DISTRESS IN THE BOROUGH
MANY MILLS CLOSED
The silk industry, one of the chief trades of the town, is also undergoing a slump. One can quite readily understand why this is the case. In times of general depression, naturally only the necessary things are worn, and silk to most people is looked upon as a luxury. ....
So serious is the position locally that the Mayor and Corporation have considered it needful to ask employers of labour to meet them and discuss together the best ways and means of alleviating distress in the district. On every hand can be seen signs of distress, and Brighouse would appear to be one of the local areas to be most seriously affected up to the present.

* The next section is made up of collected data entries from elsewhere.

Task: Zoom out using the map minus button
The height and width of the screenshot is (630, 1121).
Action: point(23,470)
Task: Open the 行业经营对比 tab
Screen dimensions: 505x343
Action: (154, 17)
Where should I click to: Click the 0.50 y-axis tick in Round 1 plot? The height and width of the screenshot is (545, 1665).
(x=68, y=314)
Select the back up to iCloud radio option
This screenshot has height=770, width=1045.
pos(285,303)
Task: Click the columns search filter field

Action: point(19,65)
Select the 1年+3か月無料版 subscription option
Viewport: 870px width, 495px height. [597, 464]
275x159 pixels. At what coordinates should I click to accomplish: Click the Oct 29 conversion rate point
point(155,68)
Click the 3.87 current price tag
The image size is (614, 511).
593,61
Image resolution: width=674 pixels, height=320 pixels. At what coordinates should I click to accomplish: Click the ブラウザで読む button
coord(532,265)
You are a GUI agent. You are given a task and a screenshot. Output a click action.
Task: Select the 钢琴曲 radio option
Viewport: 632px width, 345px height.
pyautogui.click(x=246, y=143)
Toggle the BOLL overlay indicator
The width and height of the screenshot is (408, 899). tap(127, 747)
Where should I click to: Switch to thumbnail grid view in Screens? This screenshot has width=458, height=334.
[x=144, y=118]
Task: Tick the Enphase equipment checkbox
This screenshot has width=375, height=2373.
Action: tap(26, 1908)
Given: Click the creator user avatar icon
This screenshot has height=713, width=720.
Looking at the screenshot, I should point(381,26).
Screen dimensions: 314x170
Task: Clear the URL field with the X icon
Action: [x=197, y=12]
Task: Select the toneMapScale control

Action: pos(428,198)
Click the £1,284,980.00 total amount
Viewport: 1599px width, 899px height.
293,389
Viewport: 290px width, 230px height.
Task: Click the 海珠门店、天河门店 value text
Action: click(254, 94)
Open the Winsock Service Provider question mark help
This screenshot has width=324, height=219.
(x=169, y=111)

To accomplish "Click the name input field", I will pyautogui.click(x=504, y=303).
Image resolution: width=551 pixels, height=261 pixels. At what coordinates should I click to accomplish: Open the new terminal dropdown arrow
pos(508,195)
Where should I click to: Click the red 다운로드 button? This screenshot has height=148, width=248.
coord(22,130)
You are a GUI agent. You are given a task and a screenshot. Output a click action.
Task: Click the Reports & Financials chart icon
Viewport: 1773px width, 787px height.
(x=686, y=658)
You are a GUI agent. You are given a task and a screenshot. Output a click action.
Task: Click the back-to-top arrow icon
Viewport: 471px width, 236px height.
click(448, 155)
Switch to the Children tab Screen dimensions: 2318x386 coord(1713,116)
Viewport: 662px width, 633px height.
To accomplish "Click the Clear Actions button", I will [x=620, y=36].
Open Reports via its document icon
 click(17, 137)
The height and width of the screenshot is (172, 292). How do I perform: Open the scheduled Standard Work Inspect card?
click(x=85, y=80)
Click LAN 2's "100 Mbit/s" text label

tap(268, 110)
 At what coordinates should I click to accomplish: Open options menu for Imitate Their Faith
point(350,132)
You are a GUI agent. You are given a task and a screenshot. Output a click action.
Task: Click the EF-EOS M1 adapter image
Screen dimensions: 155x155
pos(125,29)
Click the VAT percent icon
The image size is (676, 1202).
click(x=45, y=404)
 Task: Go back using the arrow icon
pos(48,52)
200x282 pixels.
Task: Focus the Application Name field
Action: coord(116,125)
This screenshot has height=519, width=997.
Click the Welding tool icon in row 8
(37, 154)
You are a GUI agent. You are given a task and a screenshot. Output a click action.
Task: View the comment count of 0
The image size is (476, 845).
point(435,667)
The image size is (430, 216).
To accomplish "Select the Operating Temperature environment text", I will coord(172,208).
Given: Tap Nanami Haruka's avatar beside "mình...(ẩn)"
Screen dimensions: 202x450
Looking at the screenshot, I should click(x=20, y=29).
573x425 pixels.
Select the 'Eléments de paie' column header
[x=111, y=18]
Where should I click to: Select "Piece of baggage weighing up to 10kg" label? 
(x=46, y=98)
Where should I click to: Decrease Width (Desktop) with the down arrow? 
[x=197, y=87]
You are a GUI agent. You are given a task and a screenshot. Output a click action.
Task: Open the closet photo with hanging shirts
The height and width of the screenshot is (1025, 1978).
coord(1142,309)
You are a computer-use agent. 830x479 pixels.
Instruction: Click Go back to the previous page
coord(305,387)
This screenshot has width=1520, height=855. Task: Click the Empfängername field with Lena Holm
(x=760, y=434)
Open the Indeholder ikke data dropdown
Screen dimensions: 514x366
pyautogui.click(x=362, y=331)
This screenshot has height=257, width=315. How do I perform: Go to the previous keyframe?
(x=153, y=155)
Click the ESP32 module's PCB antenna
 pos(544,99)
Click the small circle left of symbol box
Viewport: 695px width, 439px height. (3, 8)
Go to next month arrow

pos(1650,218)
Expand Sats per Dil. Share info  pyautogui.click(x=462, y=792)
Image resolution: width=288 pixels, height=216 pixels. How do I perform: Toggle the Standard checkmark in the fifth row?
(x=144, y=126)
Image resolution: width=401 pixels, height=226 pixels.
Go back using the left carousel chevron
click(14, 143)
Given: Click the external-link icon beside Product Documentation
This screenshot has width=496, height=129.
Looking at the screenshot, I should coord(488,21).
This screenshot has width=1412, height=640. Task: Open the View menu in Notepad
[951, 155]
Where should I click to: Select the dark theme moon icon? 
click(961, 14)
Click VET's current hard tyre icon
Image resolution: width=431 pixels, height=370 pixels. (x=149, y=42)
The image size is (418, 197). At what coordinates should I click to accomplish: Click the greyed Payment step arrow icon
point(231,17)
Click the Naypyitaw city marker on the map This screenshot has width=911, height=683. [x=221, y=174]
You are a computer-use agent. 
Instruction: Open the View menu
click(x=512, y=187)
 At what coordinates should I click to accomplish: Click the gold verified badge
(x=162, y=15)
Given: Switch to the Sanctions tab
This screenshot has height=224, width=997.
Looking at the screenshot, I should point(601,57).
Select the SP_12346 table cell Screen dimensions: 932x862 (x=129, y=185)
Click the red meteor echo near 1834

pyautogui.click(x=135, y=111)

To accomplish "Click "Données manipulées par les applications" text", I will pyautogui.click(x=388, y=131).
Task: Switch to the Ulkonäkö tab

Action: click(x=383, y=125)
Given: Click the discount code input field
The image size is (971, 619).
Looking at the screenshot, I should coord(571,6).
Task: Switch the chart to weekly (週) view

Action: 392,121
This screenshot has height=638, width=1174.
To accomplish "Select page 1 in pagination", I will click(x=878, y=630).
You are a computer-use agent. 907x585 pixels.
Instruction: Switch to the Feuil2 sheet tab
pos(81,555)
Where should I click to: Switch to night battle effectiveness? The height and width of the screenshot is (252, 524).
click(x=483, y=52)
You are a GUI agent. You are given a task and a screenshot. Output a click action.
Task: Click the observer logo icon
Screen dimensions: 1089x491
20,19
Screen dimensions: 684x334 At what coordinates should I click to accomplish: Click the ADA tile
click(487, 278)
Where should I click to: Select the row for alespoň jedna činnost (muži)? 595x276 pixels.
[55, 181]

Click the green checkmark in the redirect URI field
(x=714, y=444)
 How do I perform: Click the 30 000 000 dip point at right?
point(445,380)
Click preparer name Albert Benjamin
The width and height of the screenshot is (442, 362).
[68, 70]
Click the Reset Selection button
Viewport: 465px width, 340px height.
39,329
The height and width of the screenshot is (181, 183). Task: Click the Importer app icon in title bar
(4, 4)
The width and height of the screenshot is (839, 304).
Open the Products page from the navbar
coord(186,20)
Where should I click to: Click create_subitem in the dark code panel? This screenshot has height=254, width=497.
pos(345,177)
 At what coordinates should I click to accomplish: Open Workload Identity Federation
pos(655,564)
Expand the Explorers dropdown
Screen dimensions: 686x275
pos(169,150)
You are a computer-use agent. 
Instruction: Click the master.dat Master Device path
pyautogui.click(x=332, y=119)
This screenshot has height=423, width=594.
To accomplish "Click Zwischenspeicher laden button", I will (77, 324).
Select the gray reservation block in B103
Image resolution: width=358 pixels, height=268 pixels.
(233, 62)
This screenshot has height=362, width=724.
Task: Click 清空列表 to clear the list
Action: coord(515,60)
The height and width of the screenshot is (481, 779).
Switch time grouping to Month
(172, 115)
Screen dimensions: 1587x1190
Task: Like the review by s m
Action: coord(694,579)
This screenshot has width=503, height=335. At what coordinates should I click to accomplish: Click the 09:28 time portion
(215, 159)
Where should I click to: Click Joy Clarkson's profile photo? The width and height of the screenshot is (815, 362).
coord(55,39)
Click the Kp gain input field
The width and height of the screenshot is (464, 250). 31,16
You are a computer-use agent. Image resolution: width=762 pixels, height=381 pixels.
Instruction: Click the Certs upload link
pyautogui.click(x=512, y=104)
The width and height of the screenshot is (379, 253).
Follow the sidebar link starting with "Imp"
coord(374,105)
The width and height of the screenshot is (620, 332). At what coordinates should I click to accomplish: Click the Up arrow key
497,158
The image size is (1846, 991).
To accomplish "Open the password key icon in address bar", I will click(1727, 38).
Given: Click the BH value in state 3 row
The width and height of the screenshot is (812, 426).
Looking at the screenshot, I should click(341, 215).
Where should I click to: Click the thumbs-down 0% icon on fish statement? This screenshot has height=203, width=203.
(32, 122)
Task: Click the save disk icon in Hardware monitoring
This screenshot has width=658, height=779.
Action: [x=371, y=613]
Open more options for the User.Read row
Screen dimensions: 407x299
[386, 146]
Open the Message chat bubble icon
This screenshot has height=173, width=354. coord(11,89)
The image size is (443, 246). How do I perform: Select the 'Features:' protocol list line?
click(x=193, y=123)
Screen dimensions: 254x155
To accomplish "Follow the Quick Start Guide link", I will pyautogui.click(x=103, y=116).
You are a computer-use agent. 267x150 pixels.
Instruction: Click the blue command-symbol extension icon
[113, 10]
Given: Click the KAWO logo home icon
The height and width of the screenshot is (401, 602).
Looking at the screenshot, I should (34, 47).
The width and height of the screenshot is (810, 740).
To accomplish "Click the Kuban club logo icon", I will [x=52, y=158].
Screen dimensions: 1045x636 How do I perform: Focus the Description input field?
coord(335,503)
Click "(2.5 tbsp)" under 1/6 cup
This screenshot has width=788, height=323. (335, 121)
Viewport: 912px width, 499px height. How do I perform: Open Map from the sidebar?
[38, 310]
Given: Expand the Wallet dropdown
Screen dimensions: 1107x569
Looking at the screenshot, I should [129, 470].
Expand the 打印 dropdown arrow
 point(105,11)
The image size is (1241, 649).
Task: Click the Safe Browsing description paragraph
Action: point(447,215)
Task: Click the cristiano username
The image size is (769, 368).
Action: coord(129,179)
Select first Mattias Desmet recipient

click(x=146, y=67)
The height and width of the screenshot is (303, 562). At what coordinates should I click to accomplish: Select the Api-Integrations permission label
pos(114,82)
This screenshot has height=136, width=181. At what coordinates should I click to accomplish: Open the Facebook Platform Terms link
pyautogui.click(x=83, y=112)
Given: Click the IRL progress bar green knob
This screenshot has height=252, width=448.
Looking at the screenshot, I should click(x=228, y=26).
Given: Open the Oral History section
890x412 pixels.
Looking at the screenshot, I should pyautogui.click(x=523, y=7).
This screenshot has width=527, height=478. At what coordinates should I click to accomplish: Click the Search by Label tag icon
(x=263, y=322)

To a man with a spark of humanity in his heart the scenes are distressing. Young men in the bloom of health, strong, hearty and well, are by the score wasting time because there is nothing to do. Women and children are perambulating the streets, picking up stray morsels of coal and coke, and bearing upon their faces the pinch of hunger. A mite of less than twelve summers pitifully pleaded with our reporter this morning to be told where she could get "some cinders to make a fire at home." Just then a coal cart passed along, and away shot the little girl looking wistfully at the coal which refused to tip over the edge of the cart.
(The Halifax Courier, August 15th, 1914.)
[I wonder how many of the young men who joined the army in August and September 1914 had lost their jobs at the start of the war and so might have felt that the army was their best option.]